▶ WHAT YOU ARE ASKED TO DO
Transcribe the data below in full, exactly.

BEGIN DATASET RECORDS

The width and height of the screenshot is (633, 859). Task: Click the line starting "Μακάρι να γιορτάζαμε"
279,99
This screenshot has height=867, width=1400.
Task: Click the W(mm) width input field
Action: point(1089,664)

END DATASET RECORDS

▶ RESULT OF THIS TASK
The width and height of the screenshot is (633, 859). Task: Click the line starting "Μακάρι να γιορτάζαμε"
279,99
This screenshot has height=867, width=1400.
Task: Click the W(mm) width input field
Action: point(1089,664)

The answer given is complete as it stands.